Publié le 08 avril 2012 par Copeau @Contrepoints

Philippe Manière n’avait pas publié de livre depuis 2003. C’est chose faite avec Le pays où la vie est plus dure, Grasset, 2012, essai parfaitement argumenté à l’usage de ceux qui considèrent la mondialisation comme la cause de nos malheurs économiques.
Par Bogdan Calinescu.
Publié en collaboration avec l’aleps.

Pourquoi la France a perdu le train de la mondialisation
De toute évidence, Nicolas Sarkozy n’a pas lu le dernier livre de Philippe Manière. Dans sa Lettre aux Français, les premières pages sont entièrement consacrées aux « ravages de la mondialisation » et aux « graves conséquences de l’ouverture des frontières ». Il accuse aussi l’Europe d’avoir mené cette politique d’ouverture à l’égard du monde. Le président se trompe et pour comprendre pourquoi, il faut lire l’ouvrage de Philippe Manière. Accuser les autres – les Américains, l’Europe, les Chinois… – a toujours fait partie des sports préférés des Français. Comme d’ailleurs le spleen économique. En 2010, plus de sept Français sur dix estimaient que la France était en déclin. Concernant la mondialisation, seulement deux Français sur dix considèrent que la France est porteuse de nouvelles opportunités. Le bouc émissaire est tout désigné.

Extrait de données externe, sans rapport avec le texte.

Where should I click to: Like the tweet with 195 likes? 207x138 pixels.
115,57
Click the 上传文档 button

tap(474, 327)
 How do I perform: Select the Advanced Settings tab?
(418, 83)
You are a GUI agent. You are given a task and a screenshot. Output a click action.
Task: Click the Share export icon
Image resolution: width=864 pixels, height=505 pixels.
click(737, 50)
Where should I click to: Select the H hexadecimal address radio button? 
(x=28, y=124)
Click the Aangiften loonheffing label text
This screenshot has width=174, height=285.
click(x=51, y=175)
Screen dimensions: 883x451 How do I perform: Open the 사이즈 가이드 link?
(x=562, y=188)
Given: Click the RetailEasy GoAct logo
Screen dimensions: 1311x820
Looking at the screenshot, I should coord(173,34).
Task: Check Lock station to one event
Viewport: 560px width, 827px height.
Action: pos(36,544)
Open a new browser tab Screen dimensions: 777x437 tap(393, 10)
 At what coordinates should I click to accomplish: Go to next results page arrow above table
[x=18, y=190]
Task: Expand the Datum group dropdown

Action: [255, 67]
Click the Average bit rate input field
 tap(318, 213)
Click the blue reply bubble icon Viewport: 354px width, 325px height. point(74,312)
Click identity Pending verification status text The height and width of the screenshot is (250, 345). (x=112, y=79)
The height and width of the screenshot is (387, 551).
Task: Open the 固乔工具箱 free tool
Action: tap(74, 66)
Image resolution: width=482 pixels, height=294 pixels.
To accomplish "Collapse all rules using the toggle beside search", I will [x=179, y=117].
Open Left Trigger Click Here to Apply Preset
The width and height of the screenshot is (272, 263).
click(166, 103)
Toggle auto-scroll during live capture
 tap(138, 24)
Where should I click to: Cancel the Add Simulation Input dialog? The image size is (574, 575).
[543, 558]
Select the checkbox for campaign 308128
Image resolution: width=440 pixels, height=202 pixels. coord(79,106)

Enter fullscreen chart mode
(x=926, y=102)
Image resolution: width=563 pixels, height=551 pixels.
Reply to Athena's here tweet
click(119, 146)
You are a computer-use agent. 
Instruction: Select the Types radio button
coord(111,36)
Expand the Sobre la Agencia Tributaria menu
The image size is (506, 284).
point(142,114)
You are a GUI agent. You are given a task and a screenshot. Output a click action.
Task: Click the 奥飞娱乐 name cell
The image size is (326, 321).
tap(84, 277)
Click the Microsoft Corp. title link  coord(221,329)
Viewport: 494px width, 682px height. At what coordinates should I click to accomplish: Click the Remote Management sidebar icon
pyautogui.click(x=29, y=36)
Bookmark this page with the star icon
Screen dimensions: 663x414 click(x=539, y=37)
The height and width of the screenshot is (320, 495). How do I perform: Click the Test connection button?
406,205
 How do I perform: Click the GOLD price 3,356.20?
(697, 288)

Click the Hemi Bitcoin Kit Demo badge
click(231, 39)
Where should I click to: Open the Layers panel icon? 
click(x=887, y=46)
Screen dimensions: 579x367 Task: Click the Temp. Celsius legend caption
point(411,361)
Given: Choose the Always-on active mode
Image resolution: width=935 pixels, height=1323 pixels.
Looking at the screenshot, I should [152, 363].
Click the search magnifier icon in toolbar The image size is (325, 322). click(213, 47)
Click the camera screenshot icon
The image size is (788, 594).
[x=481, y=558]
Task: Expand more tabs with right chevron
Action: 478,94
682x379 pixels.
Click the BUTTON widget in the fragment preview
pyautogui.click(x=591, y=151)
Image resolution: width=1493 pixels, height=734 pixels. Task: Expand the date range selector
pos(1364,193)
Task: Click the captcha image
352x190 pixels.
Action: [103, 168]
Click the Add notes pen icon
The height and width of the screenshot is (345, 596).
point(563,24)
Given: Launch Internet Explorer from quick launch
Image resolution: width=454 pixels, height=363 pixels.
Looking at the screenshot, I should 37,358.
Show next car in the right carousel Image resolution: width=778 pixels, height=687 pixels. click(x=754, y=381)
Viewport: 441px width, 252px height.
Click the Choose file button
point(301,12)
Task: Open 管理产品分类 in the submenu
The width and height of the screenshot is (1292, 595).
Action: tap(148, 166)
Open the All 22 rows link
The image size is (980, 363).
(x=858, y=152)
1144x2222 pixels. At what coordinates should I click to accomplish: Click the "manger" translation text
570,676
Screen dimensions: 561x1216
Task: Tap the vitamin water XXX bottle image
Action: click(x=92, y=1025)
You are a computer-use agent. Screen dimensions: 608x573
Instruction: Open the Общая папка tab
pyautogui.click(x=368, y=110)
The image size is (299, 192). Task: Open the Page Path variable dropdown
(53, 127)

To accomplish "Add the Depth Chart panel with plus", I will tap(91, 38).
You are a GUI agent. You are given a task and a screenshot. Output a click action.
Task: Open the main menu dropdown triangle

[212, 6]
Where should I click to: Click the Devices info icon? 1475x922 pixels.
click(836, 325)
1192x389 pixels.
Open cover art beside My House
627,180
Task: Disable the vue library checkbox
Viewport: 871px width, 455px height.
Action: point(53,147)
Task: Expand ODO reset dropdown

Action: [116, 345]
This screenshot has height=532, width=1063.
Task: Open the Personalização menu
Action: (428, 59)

Pourtant, en regardant attentivement les chiffres et les statistiques, on s’aperçoit que les malheurs de la France sont plus anciens, bien avant la vague de la mondialisation. Le problème du chômage – la principale préoccupation des Français – est beaucoup plus grave chez nous que dans la plupart des autres pays développés. Nous sommes à la sixième place pour ce qui est du taux de chômage sur 34 pays membres de l’OCDE. Et nous sommes deuxième pour ce qui est des dépenses publiques (56,6 % du PIB). Depuis 30 ans, notre taux de chômage a toujours été supérieur à la moyenne de l’OCDE. Et aussi supérieur à la moyenne européenne (sauf sur une période de 5 années). Les États-Unis, la Grande-Bretagne, le Japon, la Suisse, l’Allemagne ou les Pays-Bas ont affiché durant cette période un taux de chômage souvent deux fois inférieur au nôtre. Et ces pays sont bien plus mondialisés que le nôtre : les échanges internationaux représentent 130% du PIB pour les Pays-Bas, 90% pour la Suisse, 60% pour l’Allemagne et… 40% pour la France.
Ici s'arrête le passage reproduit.